WASHINGTON, DC - Technology developed under a U.S. Department of Energy-funded research project has breathed new life into one of America's largest mature producing oilfields.
The project, managed by the Office of Fossil Energy's National Energy Technology Laboratory (NETL), is expected to add ultimately 13 million barrels of incremental oil production in a small portion of the Wilmington oilfield, a 73-year-old giant in the heart of Long Beach, Calif. If new technologies and techniques developed under the project are applied field-wide, it could boost Wilmington 's ultimate oil recovery by 525 million barrels of oil. That jump, in a single oilfield, equates to a 2.5 percent increase in total U.S. proved oil reserves. An aggressive effort to transfer this technology could boost reserves in similar fields along the California coast by 1.4 billion barrels of oil.

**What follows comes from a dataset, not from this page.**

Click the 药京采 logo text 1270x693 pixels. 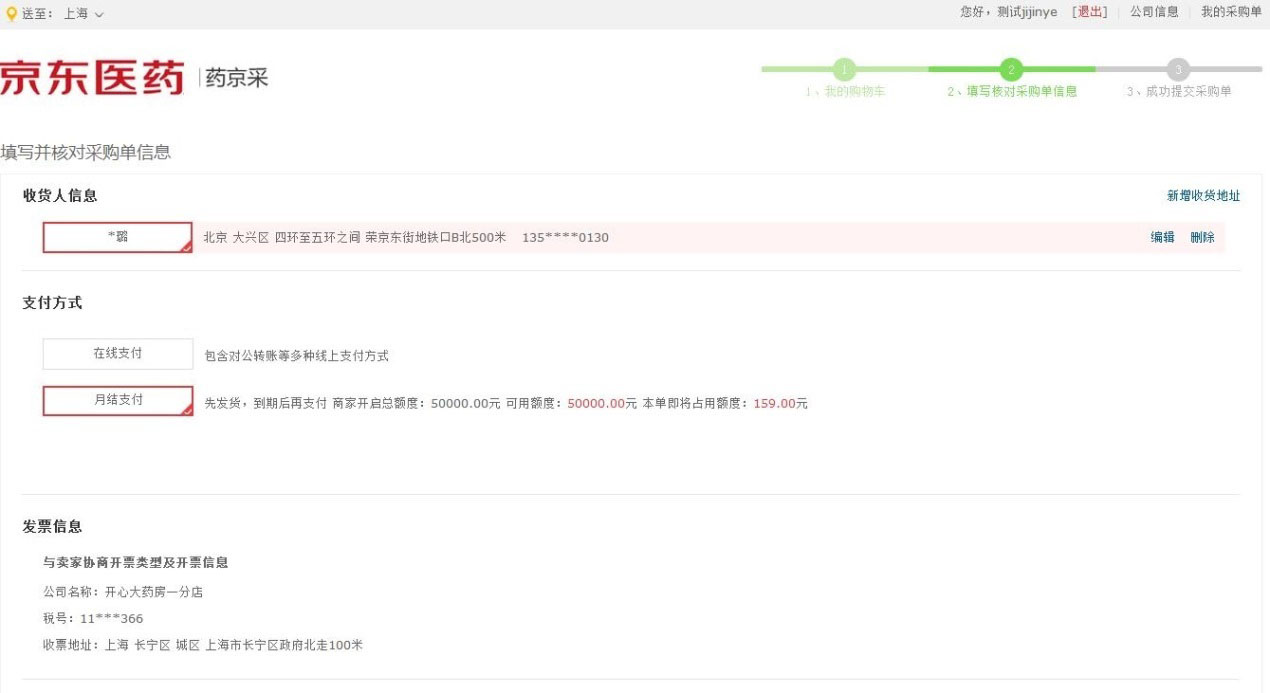(x=236, y=78)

A small, independent producer, Tidelands Oil Production Co., operates the western portion of the field as a subcontractor to the field owner, the City of Long Beach. Since 1932, more than 3,400 land-based wells have been drilled in the western portion of Wilmington oilfield. By the 1950s, that portion of the field had been completely developed under primary recovery, and waterflooding-the injection of water into a producing formation to "sweep" more oil to the wellbore-was started in order to increase recovery and control subsidence. Such secondary recovery efforts often are followed by tertiary recovery, also known as enhanced oil recovery (EOR). In Wilmington's case, the EOR choice was a thermal approach, namely steamflooding. The introduction of heat into the reservoir reduces a heavy crude oil's viscosity, making it more mobile and easier to recover.

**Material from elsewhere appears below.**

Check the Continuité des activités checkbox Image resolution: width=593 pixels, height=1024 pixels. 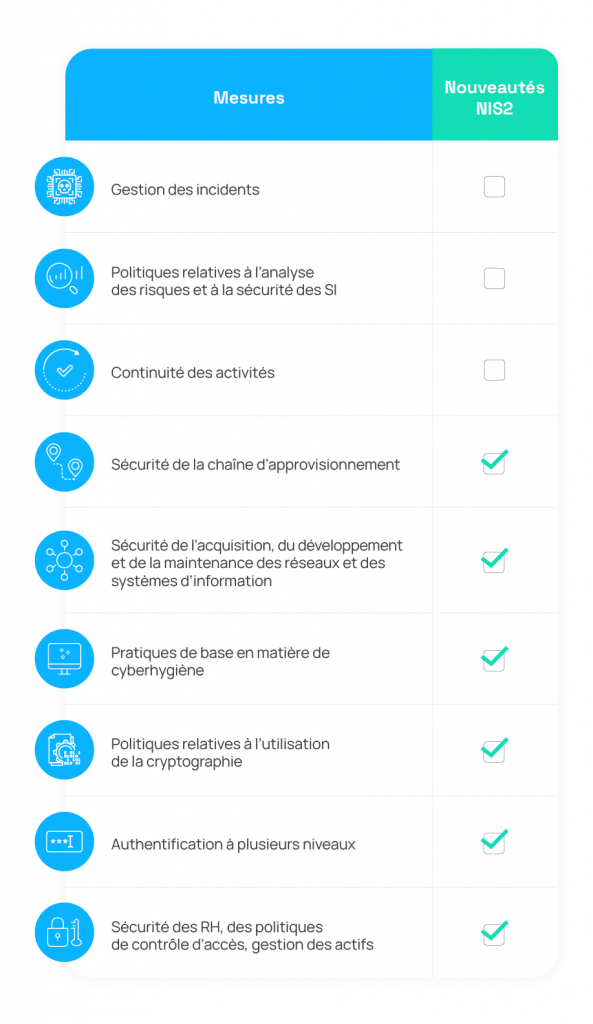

Tidelands' project called for using advanced reservoir characterization and thermal production technologies together with horizontal drilling to improve the efficiency of a deep, heavy oil steamflood in Wilmington field. Steamflooding, typically an expensive process, had been economic in the Wilmington field even when oil prices were low, because the operators had access to a low-cost source of steam from a nearby power plant. However, inexpensive steam became unavailable when the power plant shut down. Future expansion of thermal recovery would require improving the efficiency and economics of heavy oil recovery apart from the steam source.
As part of the project, Tidelands developed:
- An advanced computer model to simulate the Wilmington reservoir, which it used to optimize steam, hot water, and water injection without causing surface subsidence-a perennial problem in the field;
- New horizontal well-based steamflooding, designed with the aid of new three-dimensional (3-D) computer models;
- A novel alkaline-steam well completion technique that controls excessive production of sand in the wellbore, cutting capital costs by 25 percent;
- A new, commercial technology to scrub out deadly hydrogen sulfide gases created in the steamflood at a 50 percent cost reduction; and
- A new steam generator that can burn a variety of low-quality waste gases created by the thermal EOR operations.
Tidelands attributes its success to both this project, and technologies transferred from earlier DOE research. The company said it expects some of its innovations to spread to other operators in the Los Angeles Basin , one of the Nation's most prolific-yet high-cost and environmentally sensitive-producing areas.
NETL project manager Jim Barnes noted that two companies are now marketing DOE-supported technologies as a result of the project: Dynamic Graphics, Inc. (DGI), Alameda, CA, and Geomechanics International, Inc. (GMI), Houston.
"DGI significantly expanded after they learned in the DOE project the effectiveness of 3-D modeling in describing a complex reservoir and oilfield such as Wilmington ," Barnes said. "Since then, they have become a 3-D modeling provider of choice to small-and mid-size California independent operators who have seen the value of this technology for complex reservoirs."
"Tidelands teamed with Stanford and the University of Southern California during many of their investigative efforts," Barnes added. "GMI was started by Stanford researchers, who developed novel well logs calibrated to accurately measure porosity and oil saturation through sound-wave technology."
The project, entering its final phase, started up in 1995 and is slated to end early in 2007.
DOE funding is expected to account for 40 percent of the project's estimated total cost of more than $20 million.